You can also see in the figure the comparable jump in debt of 20 percentage points during the Great Recession from 2007-9. The rise in debt as a share of GDP in 2020 has already risen from 2007-9, and one suspects the number will rise even higher in 2021.

The gradual rise in global debt over the decades should probably be viewed as a good thing. There is a natural pattern that debt tends to rise as the financial sector of an economy becomes more developed. After all, low-income countries with few banks and tiny bond markets tend not to have much borrowing and lending.

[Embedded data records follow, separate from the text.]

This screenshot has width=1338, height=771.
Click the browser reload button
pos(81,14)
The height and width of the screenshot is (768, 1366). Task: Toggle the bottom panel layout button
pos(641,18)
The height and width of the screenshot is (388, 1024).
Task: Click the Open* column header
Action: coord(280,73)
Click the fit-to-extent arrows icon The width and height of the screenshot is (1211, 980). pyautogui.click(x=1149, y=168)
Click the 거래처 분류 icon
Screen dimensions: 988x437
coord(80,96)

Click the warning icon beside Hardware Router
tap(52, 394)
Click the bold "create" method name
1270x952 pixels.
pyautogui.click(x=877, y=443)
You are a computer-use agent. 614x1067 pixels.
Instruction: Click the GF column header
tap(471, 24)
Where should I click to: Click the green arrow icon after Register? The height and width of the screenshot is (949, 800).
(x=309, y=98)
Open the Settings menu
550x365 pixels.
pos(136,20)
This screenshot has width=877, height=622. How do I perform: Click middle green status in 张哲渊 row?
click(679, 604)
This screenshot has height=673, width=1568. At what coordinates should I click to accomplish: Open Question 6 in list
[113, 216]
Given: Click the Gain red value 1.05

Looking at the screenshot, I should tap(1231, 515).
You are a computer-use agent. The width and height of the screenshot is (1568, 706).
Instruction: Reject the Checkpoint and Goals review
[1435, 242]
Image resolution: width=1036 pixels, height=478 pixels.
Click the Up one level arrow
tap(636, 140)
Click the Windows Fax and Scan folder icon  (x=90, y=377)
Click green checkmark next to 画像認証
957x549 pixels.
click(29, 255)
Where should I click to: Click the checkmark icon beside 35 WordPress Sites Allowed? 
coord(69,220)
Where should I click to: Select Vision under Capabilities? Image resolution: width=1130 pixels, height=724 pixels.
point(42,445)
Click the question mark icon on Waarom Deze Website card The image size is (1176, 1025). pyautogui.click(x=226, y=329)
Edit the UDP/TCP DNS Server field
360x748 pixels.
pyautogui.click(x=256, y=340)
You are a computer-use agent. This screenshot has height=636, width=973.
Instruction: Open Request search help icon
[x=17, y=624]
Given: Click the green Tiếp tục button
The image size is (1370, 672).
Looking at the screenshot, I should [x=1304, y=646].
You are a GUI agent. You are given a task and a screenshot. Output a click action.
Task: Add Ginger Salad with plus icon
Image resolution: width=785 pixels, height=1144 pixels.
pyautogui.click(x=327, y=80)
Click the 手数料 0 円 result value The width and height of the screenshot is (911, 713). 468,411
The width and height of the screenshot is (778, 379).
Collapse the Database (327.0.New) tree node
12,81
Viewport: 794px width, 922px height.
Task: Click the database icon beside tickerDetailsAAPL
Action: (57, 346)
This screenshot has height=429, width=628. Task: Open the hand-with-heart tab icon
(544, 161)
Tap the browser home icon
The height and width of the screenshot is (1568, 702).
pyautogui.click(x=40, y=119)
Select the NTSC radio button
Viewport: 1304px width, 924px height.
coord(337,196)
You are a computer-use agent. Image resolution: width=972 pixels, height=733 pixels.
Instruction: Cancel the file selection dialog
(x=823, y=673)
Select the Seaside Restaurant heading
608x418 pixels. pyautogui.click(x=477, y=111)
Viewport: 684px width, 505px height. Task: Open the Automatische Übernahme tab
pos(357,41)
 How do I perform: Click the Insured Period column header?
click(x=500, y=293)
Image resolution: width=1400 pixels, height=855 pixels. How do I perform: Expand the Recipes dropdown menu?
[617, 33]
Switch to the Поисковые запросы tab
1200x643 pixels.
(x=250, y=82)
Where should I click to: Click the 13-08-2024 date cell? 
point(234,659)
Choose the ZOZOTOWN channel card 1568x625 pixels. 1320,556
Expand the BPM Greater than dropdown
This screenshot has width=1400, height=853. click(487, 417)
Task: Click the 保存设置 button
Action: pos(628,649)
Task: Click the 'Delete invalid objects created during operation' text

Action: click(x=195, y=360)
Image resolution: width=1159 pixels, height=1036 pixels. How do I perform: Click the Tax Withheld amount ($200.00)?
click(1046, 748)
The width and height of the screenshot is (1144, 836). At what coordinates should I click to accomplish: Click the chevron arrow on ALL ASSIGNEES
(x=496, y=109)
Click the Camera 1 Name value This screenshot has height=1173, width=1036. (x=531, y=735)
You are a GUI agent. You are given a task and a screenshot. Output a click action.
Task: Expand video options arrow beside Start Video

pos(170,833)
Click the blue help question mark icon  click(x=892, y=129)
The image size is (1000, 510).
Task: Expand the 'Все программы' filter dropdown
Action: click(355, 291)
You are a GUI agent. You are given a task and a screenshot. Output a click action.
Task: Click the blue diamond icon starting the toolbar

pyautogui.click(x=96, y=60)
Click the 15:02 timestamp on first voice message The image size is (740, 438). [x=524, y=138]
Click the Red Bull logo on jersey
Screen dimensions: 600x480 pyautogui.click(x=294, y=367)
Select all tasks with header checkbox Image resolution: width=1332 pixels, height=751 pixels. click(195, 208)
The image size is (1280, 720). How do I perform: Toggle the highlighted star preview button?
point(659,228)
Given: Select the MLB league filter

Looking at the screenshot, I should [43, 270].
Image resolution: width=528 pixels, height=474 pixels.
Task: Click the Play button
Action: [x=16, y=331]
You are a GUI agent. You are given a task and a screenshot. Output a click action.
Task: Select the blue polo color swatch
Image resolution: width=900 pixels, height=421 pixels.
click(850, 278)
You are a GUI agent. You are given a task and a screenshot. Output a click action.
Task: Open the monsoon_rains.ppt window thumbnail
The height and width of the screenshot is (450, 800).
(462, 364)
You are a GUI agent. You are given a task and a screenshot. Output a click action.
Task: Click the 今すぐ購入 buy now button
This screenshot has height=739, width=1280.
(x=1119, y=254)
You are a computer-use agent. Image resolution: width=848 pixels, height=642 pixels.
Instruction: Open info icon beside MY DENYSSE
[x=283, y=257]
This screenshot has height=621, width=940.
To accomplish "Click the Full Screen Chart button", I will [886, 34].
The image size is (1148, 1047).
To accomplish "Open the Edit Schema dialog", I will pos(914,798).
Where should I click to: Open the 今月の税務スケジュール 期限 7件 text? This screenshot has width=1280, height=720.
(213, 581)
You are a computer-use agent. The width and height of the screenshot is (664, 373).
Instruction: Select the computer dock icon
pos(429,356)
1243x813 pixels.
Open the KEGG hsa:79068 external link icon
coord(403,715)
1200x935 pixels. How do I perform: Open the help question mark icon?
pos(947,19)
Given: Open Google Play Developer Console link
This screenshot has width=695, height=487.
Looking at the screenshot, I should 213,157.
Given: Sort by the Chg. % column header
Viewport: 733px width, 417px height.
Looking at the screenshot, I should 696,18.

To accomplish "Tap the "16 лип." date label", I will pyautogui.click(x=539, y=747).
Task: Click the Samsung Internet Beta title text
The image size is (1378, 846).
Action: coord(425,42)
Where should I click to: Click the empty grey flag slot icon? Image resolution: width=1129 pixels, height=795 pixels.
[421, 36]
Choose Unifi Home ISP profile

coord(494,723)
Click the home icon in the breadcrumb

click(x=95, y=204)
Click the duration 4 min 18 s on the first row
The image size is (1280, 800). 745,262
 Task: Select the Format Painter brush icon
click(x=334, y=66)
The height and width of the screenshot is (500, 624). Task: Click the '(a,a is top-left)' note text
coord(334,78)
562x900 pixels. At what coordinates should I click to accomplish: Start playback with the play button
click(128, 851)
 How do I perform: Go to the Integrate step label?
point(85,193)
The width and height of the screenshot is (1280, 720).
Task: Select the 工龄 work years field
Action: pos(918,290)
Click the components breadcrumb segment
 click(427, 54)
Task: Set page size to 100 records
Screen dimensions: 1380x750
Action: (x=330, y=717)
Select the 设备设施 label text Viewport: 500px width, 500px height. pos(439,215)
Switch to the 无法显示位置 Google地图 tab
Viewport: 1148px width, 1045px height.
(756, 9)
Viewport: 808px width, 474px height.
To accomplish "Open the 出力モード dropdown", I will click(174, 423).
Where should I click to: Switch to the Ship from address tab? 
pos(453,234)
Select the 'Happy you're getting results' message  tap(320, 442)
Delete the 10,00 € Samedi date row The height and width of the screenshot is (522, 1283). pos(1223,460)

But after two booms in global debt in the last 14 years–once in the Great Recession and now in the pandemic recession–also brings some constraints and vulnerabilities. If interest rates rise around the world, debtors who borrowed using adjustable rate loans, or who have been planning to roll over their old fixed rate loans with new borrowing, will find that their costs are much higher. Debt is often not that flexible, and so an inability to make payments on past loans, or to afford the borrowing for new roll-over loans, can lead to threatened defaults and forced reorganizations. The authors write: “But the debt surge amplifies vulnerabilities, especially as financing conditions tighten. High debt levels constrain, in most cases, the ability of governments to support the recovery and the capacity of the private sector to invest in the medium term.” Also, high debt levels mean that inflation becomes more attractive to governments and other borrowers, because it allows them to repay past borrowing in cheaper inflated dollars.

During a global financial crisis or a pandemic recession, it can make sense for governments and others to borrow heavily for a year or two. But such rises in debt should be viewed as a short-term palliative, with costs and risks and tradeoffs.